Page text START

A: Comedy Audiences Drinking
If people didn't drink then I would be considerably less amusing. On many days I remain not-all-that amusing anyway, dependent on what side of bed I woke up on. Which is a bizarre phrase in itself. I always tend to wake up on my front, looking like I've been dropped from the ceiling (in the position Johnny Depp died in from A Nightmare on Elm Street) onto the left hand side of my lumpy old bed.
Any comedian will tell you that a mildly hammered audience is great fun. They seem to like me considerably more when they've been binge drinking for the last day or so and smell of blackcurrent and amyl nitrate. I applaud the people of Britain for drinking and coming to watch comedy. Do please carry on.
B: Nights Out
The few that I have, I enjoy. I like being the sober one who can remind people what happened to them when they awake the following morning face-down in a knockoff deep-fried chicken box. With a wing bone in their ear and smushed-in chips and ketchup on their carpet.
The only real issue I have is that I can't nor do I want to dance. So, dear friends, enjoy your drinks. But please do not drag me towards a dancefloor if "Horny" by Mousse T starts pumping over the sound system.
However, there are some things that I hate with a venom that would rival some kind of sick hybrid Scorpion-Spider-Cobra. A Scoridra.
1: Breast-Flashing Girls
Let me clear two things up. I like girls. I am also fond of breasts. I'm less fond of mine, although they are both pert and ample. When I was doing all my journo bollocks in my early twenties (not in THE early twenties, they were too busy with the charleston) I would find that flashing a camera around in your average meat-market nightclub would yield countless - let's just call them slags - whacking their funbags out presuming I was a talent scout for Loaded. Novelty wise, this was entertaining for the first couple of times it happened. When you're faced with a constant stream of orange-faced harlots with broken shoes and cheap dresses made of Rayon then it gets old fast. I wish they made dresses out of crayons though, that would kick ass.

Page text END

What the task requires:
Pick up the comic piece about drinking and nights out where it stops, and keep going in the same voice.

Data excerpts START

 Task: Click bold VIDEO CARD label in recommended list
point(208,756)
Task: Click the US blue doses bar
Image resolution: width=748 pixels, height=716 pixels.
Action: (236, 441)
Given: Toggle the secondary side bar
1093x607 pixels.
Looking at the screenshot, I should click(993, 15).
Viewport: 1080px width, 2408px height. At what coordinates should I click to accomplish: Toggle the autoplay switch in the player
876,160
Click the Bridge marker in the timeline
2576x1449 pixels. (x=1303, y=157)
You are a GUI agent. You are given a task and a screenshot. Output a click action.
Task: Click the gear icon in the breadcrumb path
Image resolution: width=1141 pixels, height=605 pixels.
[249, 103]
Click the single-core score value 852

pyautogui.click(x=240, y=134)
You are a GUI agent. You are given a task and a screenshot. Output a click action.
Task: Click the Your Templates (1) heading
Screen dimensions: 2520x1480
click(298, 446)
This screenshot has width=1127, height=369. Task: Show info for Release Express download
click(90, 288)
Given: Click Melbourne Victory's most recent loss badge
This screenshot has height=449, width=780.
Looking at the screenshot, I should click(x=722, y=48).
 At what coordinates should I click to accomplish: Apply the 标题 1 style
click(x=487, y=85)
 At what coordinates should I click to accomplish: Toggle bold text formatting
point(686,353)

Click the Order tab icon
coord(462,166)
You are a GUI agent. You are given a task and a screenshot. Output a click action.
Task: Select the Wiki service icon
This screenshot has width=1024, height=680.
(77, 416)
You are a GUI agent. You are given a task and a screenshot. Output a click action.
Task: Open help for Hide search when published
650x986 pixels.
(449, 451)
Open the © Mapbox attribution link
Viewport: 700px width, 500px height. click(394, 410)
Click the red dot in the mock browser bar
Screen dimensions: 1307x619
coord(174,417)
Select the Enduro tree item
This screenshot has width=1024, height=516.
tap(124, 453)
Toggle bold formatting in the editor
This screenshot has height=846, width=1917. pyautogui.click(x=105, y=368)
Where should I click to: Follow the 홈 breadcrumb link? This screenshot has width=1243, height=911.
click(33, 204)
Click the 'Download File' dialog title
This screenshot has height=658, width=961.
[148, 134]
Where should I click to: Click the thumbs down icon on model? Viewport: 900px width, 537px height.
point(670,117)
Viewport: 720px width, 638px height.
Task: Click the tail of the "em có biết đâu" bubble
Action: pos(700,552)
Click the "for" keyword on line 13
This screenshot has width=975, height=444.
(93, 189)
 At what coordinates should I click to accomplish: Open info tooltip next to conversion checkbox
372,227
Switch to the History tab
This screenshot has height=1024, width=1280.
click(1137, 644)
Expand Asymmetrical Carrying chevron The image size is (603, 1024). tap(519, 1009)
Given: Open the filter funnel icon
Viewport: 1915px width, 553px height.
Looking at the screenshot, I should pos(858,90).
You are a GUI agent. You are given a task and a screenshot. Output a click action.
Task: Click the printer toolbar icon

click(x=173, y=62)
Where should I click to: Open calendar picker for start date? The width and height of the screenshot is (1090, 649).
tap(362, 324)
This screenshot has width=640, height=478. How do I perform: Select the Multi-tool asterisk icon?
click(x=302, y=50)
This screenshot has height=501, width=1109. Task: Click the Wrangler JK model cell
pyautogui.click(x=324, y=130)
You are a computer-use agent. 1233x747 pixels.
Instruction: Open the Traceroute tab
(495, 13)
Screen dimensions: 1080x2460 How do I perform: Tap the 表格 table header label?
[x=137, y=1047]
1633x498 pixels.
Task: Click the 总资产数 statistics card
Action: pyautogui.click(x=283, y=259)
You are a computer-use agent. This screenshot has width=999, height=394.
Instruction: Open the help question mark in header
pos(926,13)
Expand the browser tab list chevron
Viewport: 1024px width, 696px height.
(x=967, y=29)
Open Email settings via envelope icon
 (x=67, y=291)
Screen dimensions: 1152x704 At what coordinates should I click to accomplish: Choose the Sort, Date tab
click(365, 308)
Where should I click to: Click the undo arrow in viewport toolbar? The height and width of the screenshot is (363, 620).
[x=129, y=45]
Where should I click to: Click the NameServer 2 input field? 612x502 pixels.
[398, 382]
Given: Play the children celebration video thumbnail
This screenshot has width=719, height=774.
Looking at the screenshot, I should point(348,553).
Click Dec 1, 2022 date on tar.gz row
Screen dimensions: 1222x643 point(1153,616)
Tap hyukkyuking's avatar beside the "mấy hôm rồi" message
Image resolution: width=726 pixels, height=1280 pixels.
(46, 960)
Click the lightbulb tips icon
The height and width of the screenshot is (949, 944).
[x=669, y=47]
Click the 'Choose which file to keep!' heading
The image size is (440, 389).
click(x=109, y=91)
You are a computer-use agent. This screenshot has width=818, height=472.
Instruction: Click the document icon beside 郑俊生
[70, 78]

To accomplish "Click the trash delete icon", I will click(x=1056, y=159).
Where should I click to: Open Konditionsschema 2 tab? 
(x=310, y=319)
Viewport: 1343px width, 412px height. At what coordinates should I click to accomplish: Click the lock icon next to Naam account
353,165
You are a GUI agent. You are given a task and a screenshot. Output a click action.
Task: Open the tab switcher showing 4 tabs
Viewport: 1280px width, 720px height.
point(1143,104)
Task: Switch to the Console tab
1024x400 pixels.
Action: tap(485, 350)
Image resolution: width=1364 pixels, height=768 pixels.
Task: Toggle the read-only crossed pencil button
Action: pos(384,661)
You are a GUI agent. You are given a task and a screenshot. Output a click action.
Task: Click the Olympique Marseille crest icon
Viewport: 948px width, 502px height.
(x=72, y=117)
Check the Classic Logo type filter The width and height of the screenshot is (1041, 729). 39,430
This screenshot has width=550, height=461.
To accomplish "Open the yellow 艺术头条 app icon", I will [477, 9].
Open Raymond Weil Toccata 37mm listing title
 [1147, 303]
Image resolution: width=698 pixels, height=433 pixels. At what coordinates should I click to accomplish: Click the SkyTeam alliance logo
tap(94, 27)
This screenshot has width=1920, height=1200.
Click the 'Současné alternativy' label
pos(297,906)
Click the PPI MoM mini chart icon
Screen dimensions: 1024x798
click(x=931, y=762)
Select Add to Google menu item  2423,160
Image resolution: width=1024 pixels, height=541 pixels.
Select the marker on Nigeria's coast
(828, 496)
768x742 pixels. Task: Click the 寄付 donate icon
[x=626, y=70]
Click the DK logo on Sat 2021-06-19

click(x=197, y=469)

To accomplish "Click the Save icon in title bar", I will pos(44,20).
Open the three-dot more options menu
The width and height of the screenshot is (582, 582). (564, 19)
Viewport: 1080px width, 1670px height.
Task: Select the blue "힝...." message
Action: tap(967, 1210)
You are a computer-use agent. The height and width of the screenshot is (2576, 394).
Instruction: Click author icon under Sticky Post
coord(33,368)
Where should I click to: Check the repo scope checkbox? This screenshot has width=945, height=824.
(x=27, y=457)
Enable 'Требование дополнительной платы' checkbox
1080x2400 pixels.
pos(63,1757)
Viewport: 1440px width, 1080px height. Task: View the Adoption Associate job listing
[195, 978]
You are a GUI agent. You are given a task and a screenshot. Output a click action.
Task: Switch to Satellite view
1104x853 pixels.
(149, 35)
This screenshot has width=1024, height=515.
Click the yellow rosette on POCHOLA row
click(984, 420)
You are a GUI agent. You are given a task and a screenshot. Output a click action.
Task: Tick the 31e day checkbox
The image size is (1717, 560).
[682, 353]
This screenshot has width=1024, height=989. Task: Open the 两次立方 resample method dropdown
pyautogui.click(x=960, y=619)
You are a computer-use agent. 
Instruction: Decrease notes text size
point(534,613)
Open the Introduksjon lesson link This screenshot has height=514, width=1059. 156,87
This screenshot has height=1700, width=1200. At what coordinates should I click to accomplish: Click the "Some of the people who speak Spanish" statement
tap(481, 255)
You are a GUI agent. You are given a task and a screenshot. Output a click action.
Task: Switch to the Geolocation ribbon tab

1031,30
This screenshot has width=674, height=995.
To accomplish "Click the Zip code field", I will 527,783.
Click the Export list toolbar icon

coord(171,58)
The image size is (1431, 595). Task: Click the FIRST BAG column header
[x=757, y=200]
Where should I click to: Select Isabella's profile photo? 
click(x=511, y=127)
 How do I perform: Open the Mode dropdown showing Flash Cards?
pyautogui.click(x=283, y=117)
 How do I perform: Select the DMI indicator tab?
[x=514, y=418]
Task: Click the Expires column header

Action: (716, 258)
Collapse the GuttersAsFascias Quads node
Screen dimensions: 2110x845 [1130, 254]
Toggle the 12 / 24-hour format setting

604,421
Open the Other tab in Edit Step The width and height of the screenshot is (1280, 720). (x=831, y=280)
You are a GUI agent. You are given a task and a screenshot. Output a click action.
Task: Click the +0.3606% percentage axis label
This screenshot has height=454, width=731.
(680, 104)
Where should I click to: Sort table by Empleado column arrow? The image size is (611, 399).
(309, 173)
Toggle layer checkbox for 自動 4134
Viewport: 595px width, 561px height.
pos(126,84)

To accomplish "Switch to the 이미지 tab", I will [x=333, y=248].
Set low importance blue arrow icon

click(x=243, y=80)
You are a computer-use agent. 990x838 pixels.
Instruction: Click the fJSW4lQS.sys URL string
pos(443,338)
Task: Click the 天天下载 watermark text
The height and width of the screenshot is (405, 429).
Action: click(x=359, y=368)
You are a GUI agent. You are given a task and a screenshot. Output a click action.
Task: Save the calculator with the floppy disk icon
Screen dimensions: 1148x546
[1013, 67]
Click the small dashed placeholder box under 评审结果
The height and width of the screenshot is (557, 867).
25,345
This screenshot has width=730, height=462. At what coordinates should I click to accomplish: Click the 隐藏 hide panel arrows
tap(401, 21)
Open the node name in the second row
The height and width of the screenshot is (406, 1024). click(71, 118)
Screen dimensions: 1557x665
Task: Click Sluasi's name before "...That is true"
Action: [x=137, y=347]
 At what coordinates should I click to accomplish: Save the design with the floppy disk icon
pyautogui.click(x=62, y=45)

Data excerpts END

Result for this task:
2: Groups of People Drinking and Acting Like They're In a War
Here's the thing. You might have decided to go out on a night out with 5 of your closest friends. And that's cool, bonding is nice be you male or female. That's what your night out is all about - having fun, laughing at stupid stuff and thinking that crisps count as a meal. You are not in an elite fighting squadron in Vietnam. If someone chooses to go home early, they are not some kind of conscientious objector. If someone passes out, they are not a casualty of war. If you are one of the last two people left out, you're not some kind of elite hardcore unit. Although more AK47s would make the average Saturday night way more interesting for me as an observer.
3: Wine Twats
The way I see it, there are two types of wine.
RED - Tastes like vinegar
WHITE - Tastes like battery acid
I could try and parlay my immense knowledge into a TV series where I travel the globe talking about the subtle strains of elderberries in one particular bottle of french-made plonk, but I find my method of identification much easier.
And Rose is merely for people who want a drink that is less vinegary and acidic but still tastes like a waste of time. But it's pink! Ooh, pretty. No. Jordan is pink, and she looks like a pneumatic unicorn.
4: People Claiming to Like the Taste of Booze
Following on from my previous point - I have many friends who claim to enjoy the taste of alcohol. They don't. They associate the taste of alcohol with being drunk and happy and that's perfectly fine. But imagine if alcohol had none of these effects, or if medicine tasted like lager or gin. We'd all hate it.
I reckon saying you like booze for the way it tastes is akin to enjoying sex because of the faces it makes you pull.
Of course, this is all just rambling from me. I get like this when I'm pissed. I also have my breasts pressed against the glass of my front window as a lady walks past with a Labrador.